Dan joined the MA Architecture after studying Liberal Arts at the University of Pennsylvania, which led to a study abroad programme at London's Architectural Association. After graduating he hiked across New Zealand and the Appalachian Trail, worked in architecture practices in Copenhagen and Beijing, and became a carpenter and lumberjack in Montana and Maine. "So I don’t necessarily have a traditional architectural background" Dan explains. "I grew up wanting to design skyscrapers – being a kid in Maine meant that there were no tall buildings for miles around – and I’ve pivoted 180 degrees on that.

The flexibility and reach of the Architecture at the College was something that attracted him. Wanting to explore the intersections of architecture; how it affects the world around us in interesting and unexamined ways meant he didn’t want to just design homes and offices. "I’d had such a transformative experience studying in London, which made me really keen to revisit the city and spend longer here.

In comparing his UK/US experience Dan says "Universities in the US are more concerned with a more traditional architectural practice. There’s a definite emphasis on commercial and private buildings, the scope feels a lot smaller. I don’t think I'd be able to explore itinerant woodworking communities in the way I was able to at the RCA.

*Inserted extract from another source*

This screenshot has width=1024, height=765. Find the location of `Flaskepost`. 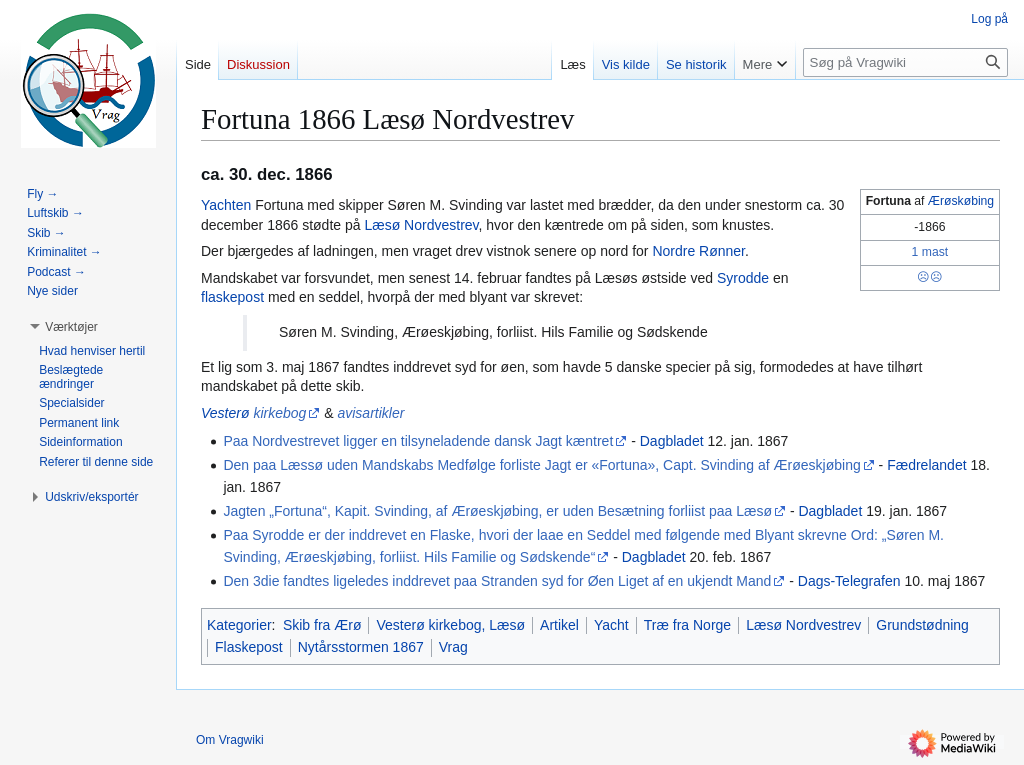

Flaskepost is located at coordinates (249, 647).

Experiences at the RCA he found enlightening included working with tutor Guan Lee, at his practice in a farmhouse in the Chiltern Hills Area of Natural Beauty just out of London. "Guan has the most amazing equipment – a full digital fabrication suite with everything from kilns to 3D printers and robotic arms – as well as orchards and a vegetable garden. It’s incredibly rare to get the chance to work with your tutors and peers in that kind of environment."

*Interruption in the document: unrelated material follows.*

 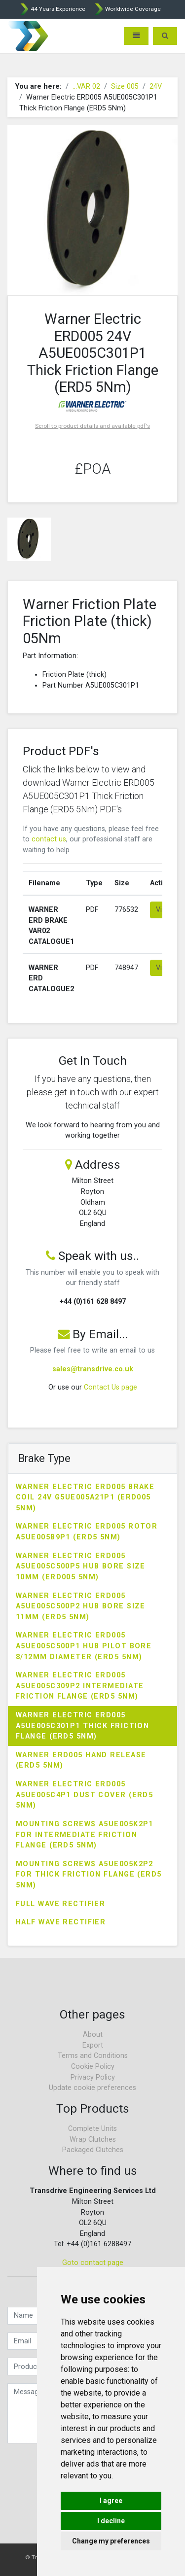 I want to click on I decline [button], so click(x=111, y=2521).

Recently, Dan has been inspired by the landscape where he grew up. "In Maine one of our most famous exports is lobster but with the seas warming, the lobsters are abandoning their old habitats. Out of this sprang a side project: I found you can use the ground shell of lobsters to create a toothpaste that’s sustainable and environmentally sound. In the ArtBar I started talking to another student who’s reusing waste from shellfish used in catering to create bioplastic – it was great to talk to them and discuss how we could collaborate."